WHAT YOU NEED TO DO:
Write out each line below exactly as it appears.

TASK DATA:
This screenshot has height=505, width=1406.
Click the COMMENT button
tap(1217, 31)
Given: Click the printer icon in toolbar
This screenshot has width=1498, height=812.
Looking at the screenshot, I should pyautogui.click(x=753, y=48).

ANSWER TO THIS EXERCISE:
This screenshot has height=505, width=1406.
Click the COMMENT button
tap(1217, 31)
Given: Click the printer icon in toolbar
This screenshot has width=1498, height=812.
Looking at the screenshot, I should pyautogui.click(x=753, y=48).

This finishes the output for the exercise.